でも引くに引けない、……あんまりやりたくないけど奥の手を使うしかない!!
「炎よたぎれ、烈火の如く、オーバーブラスト!!」
そう叫んだあたしの身体が赤く光り、全身にとてつもない力が満ち溢れるのを感じる。
「……これ、使った後がめちゃくちゃダルいんだよね~!」
軽口で鼓舞したあたしは、とてつもない力のままにキングスコーピオンに突っ込んだ。
「これでも、食らええええええええええ!!」
渾身の力で振り下ろした短刀が、キングスコーピオンのハサミに深々と突き刺さる。
「よしっ!」
手応えを感じたのもつかの間だった、突然あたしの背中に鋭い痛みが迸った。
「あ……っ!」
恐る恐る頭上を見ると、毒針になったキングスコーピオンの尻尾があたしの背中に突き刺さっていたの。
その途端にたちまち抜けていく、あたしの力。
「そん、な……!」
「ギチョギチョオ」
オーバーブラストが切れた反動と猛毒のダブルパンチで身動きもままならないあたしを、キングスコーピオンが無造作に巨大なハサミで掴む。
「あああ……っ!!」
奴の強靭なハサミに挟まれて、あたしの右腕とあばらの骨が瞬時にへし折られるのを感じた。

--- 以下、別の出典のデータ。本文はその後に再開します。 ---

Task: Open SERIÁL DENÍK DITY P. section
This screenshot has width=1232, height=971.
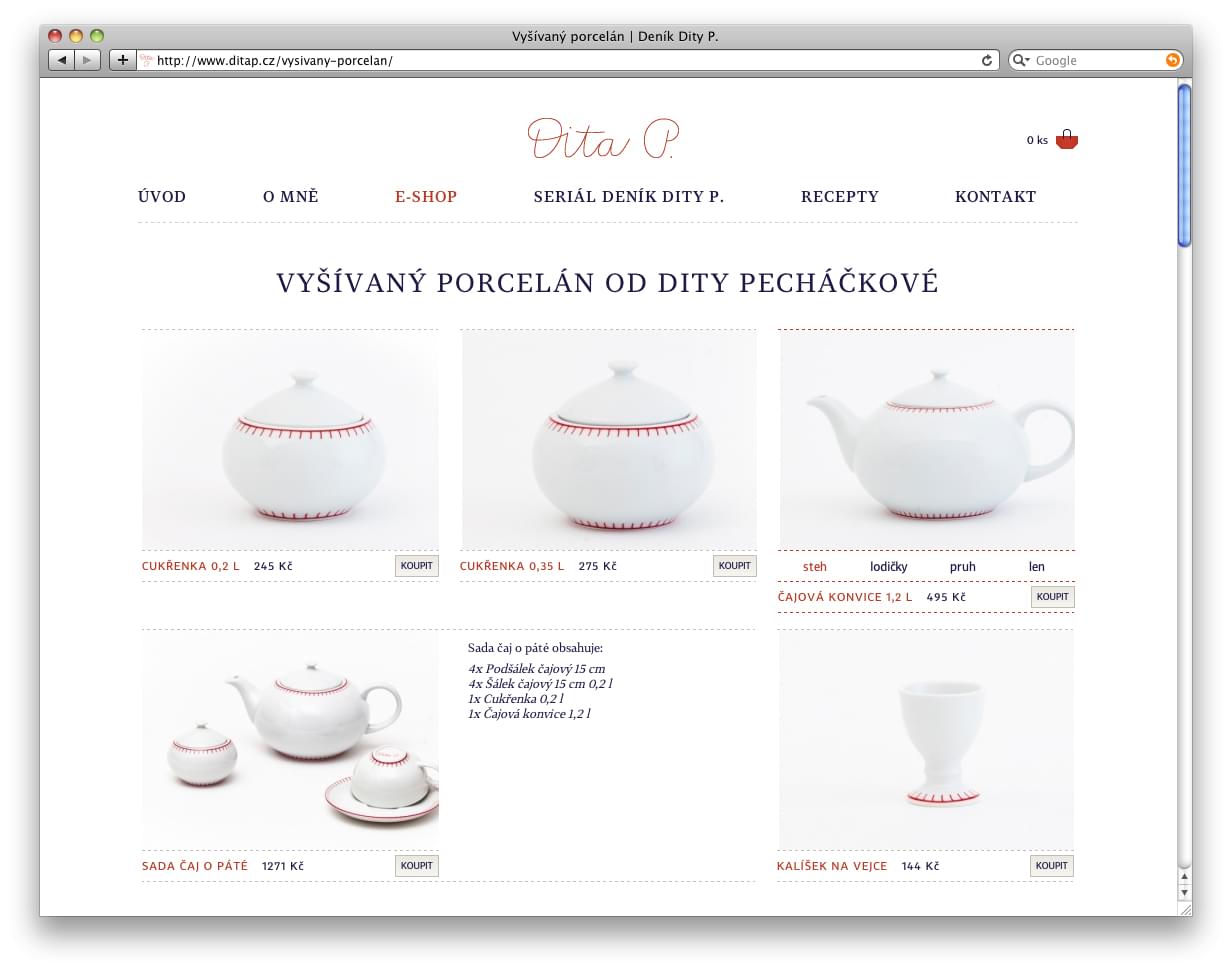Action: pyautogui.click(x=629, y=197)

口の中が血の味でいっぱい、もしかしたら内蔵も少しやられてるかも。
ああ、最悪。あたしが慢心で山奥に分け入ってこんな奴と対峙してしまったばっかりに。
キングスコーピオンの口元で小さなハサミがうごめき、品定めするように毒針の尻尾であたしの身体をなぞっていく。
「父さん、母さん、リリ……、モモ……ごめん、ね……」
毒で薄れゆく意識の中で家族の名前を呟き、あたしは自分の最期を悟った。
「スイート……タスク……さよう、なら……」
頬から伝う涙と共に、首筋に毒針が迫るとき、あたしは最後に意識を手放そうとする。
「――うおおおおおおおおおおおお!!」
その時だった、聞き覚えのある怒号と共にキングスコーピオンが吹っ飛ばされた。
「タス、ク……!?」
一緒に吹っ飛ばされて宙を舞うあたしの目に写ったのは、長い鼻で息を荒げて駆けつけたタスクの姿だったの。